--- The data ---

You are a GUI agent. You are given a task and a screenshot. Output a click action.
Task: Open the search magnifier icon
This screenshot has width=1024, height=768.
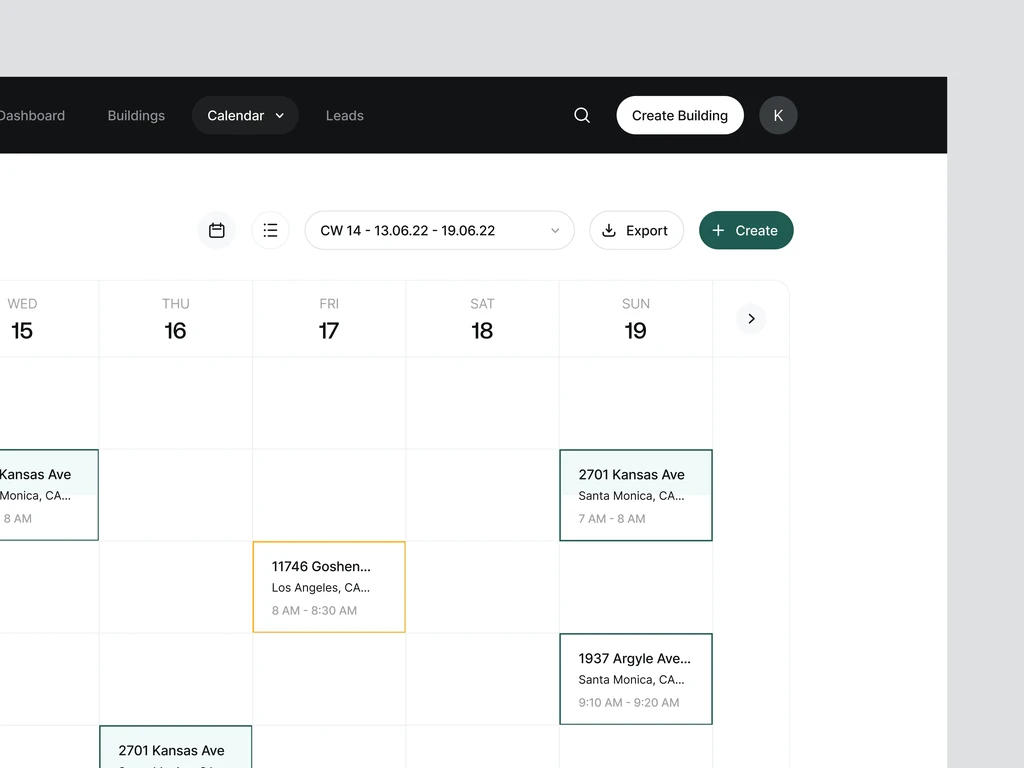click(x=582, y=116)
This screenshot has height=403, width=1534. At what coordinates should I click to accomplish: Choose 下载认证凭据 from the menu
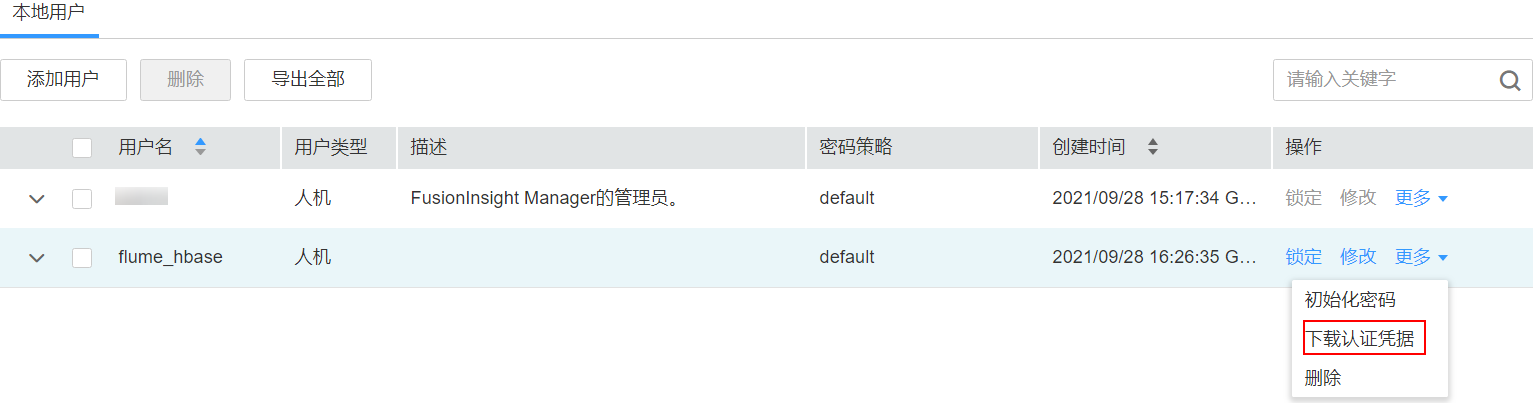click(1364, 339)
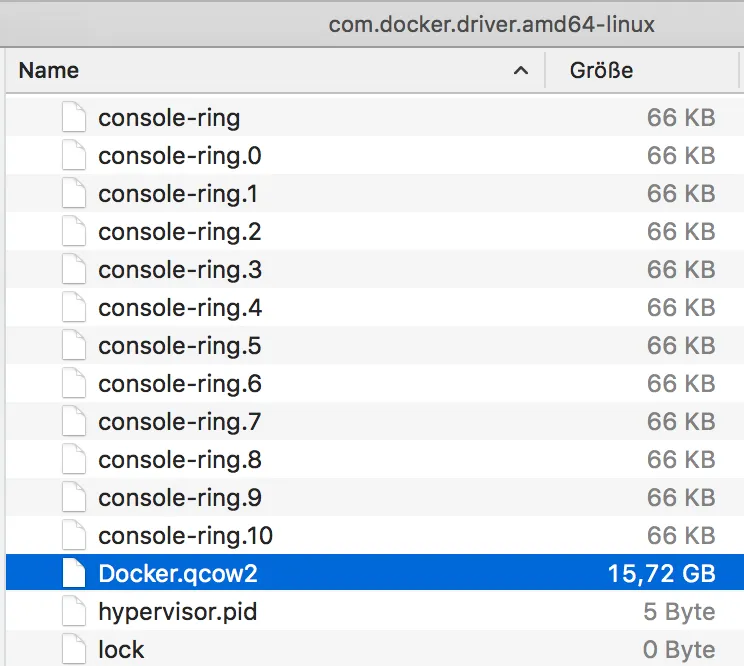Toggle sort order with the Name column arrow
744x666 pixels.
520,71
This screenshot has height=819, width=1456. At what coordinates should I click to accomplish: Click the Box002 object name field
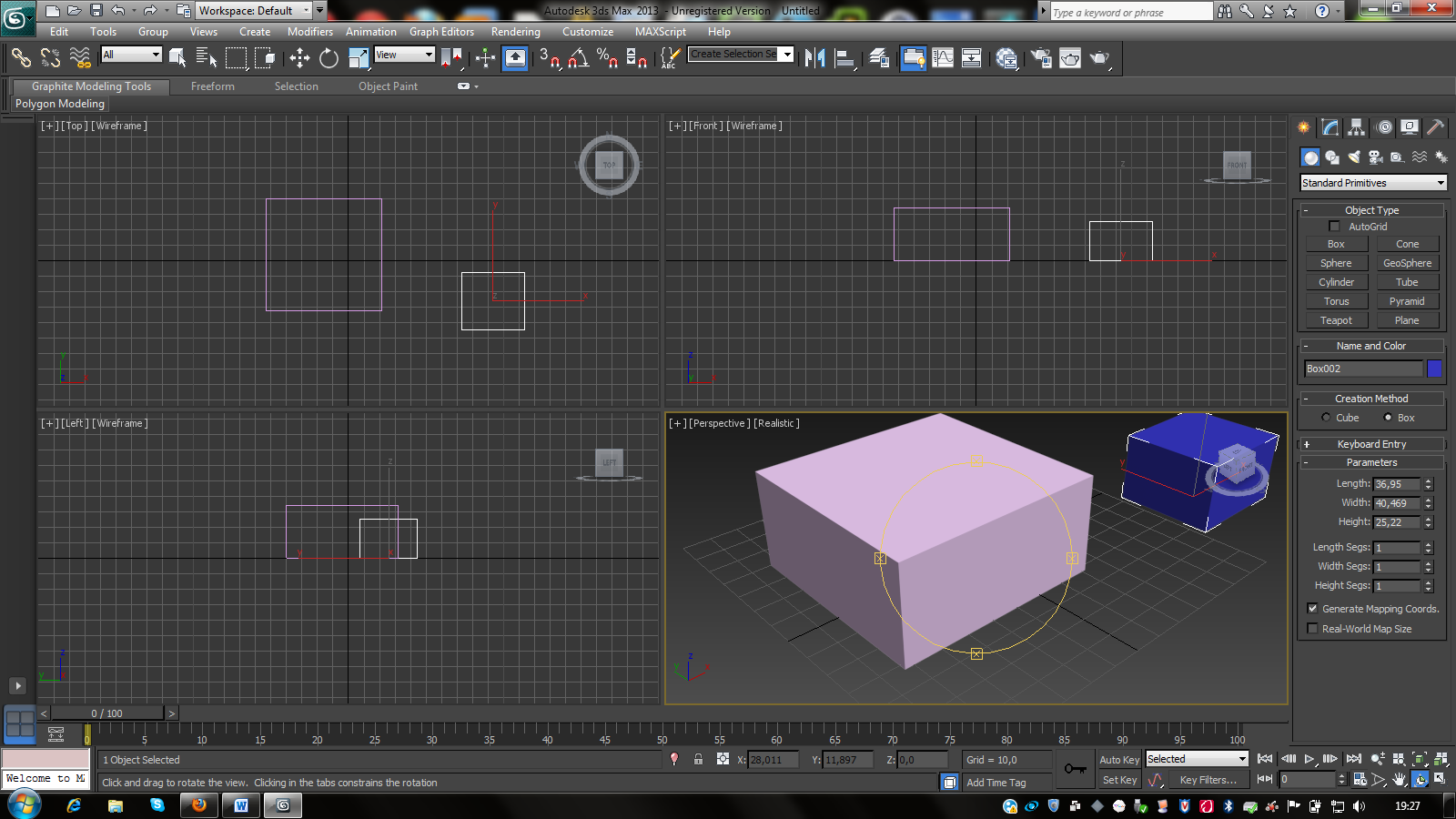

---

◆ Task prompt:
Beginning with the line holding "This screenshot has height=403, width=1534.", copy each line exactly through the end of the records above, and leave every picture out.

◆ Result for this task:
This screenshot has height=403, width=1534. At what coordinates should I click to accomplish: Choose 下载认证凭据 from the menu
click(1364, 339)
Toggle sort order with the Name column arrow
744x666 pixels.
520,71
This screenshot has height=819, width=1456. At what coordinates should I click to accomplish: Click the Box002 object name field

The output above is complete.